Bij de repatriëring van lichamen van Koerdische strijders die sneuvelden in de strijd tegen IS komt enorm veel papierwerk kijken. Advocaten Sezin Uçar, Özlem Gümüştaş en Gulhan Kaya van Ezilenlerin Hukuk Bürosu (‘advocatenkantoor voor de onderdrukten’) hadden dat voor een aantal families verzorgd. Ook hadden ze, tussen 2013 en 2015, enkele begrafenissen bezocht. Vorig jaar oktober deed de politie een inval op het kantoor. Uçar en Gümüştaş werden gearresteerd op verdenking van lidmaatschap van een criminele organisatie.
Kaya was toevallig afwezig en ontsprong de dans. Wel moest ze zich melden voor verhoor. ‘Ze dacht dat ze ook zou worden vastgehouden want ze had precies hetzelfde als de anderen gedaan,’ vertelt advocaat Angela Meijer van Lawyers for Lawyers. ‘Maar dat gebeurde niet. Ze is verhoord, maar kon weer gaan.’ Wel moet ze zich wekelijks melden en kreeg ze een reisverbod. Uçar en Gümüştaş vroegen de rechter de voorlopige hechtenis op te heffen op basis van willekeur: waarom zaten zij wel vast, en Kaya niet? Dat werd afgewezen. Kaya vroeg om opheffing van de schorsende voorwaarden maar kreeg een brief waarin stond dat haar verzoek om opheffing van de voorlopige hechtenis was afgewezen.

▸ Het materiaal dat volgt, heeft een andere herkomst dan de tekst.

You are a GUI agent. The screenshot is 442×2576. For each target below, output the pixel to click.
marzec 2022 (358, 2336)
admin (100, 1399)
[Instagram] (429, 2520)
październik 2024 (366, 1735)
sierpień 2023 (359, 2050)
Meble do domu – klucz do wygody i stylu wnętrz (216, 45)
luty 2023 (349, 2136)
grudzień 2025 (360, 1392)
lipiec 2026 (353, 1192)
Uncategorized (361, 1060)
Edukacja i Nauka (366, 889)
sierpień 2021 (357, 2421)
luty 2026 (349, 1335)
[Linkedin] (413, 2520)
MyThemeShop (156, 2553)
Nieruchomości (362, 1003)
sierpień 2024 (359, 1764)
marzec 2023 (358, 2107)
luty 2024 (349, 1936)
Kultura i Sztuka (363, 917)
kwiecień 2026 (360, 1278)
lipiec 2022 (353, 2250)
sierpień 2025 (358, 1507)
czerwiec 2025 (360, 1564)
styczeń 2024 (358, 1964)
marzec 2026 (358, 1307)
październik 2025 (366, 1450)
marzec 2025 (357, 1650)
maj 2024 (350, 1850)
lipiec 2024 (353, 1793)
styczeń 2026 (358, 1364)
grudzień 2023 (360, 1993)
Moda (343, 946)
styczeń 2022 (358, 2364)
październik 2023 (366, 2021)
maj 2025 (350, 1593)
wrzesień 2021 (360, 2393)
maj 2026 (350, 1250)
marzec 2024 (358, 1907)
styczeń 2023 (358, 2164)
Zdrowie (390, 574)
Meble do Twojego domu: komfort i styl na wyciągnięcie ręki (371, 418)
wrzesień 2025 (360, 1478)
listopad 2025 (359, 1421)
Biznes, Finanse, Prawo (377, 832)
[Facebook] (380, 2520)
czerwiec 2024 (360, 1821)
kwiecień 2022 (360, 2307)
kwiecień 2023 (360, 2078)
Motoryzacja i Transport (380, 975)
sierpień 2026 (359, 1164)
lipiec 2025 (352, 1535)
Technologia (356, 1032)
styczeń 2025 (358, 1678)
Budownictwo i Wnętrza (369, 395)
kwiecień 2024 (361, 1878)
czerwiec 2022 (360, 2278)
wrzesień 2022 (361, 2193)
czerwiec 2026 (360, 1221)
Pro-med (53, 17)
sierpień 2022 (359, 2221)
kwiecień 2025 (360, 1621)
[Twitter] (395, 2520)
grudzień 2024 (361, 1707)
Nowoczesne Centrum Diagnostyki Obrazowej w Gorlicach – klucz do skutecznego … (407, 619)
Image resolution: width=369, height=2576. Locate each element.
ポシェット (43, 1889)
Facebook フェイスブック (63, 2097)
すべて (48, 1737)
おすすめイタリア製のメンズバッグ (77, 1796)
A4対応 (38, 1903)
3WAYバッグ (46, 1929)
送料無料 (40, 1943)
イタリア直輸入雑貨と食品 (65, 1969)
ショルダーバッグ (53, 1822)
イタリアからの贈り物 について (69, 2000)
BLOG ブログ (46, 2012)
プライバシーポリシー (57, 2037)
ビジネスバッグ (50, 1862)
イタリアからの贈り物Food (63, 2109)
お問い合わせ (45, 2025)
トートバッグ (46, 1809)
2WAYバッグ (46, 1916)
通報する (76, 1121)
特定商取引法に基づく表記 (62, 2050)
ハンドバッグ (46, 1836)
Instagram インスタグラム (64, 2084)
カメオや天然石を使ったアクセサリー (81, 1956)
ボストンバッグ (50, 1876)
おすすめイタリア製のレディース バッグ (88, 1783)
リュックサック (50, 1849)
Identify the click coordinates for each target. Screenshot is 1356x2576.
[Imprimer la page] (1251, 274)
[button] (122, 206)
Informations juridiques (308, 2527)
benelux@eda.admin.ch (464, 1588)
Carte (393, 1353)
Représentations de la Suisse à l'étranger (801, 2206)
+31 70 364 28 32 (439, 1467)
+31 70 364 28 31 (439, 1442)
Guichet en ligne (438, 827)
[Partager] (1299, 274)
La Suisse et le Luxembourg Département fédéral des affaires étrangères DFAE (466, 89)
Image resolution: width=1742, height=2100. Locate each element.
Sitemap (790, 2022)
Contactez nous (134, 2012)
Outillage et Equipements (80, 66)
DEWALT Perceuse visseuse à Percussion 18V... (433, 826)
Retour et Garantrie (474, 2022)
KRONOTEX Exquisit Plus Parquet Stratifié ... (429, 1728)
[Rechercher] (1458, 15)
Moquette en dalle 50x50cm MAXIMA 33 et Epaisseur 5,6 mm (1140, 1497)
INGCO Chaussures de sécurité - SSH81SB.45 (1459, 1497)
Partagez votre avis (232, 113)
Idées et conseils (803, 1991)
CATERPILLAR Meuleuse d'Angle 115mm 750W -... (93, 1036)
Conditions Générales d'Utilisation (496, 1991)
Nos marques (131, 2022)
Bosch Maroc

Dit soort onzorgvuldigheid en willekeur zijn in het huidige Turkije eerder regel dan uitzondering, signaleert Meijer. ‘Er wordt gewoon niet gekeken, er komt een beslissing die helemaal niet slaat op het verzoek. Ze doen maar wat.’
Meijer was vorige maand met advocaten Irma van den Berg (L4L), Ruud Vleugel en Hans Langenberg (Fair Trial Watch) in Istanboel om verschillende processen tegen advocaten te monitoren. Oud-deken van Rotterdam Nardy Desloover vertegenwoordigde de Nederlandse orde. Ook de ordes van Engeland en Wales, Noorwegen, Frankrijk, Duitsland, Zwitserland, Italië en Spanje hadden waarnemers gestuurd.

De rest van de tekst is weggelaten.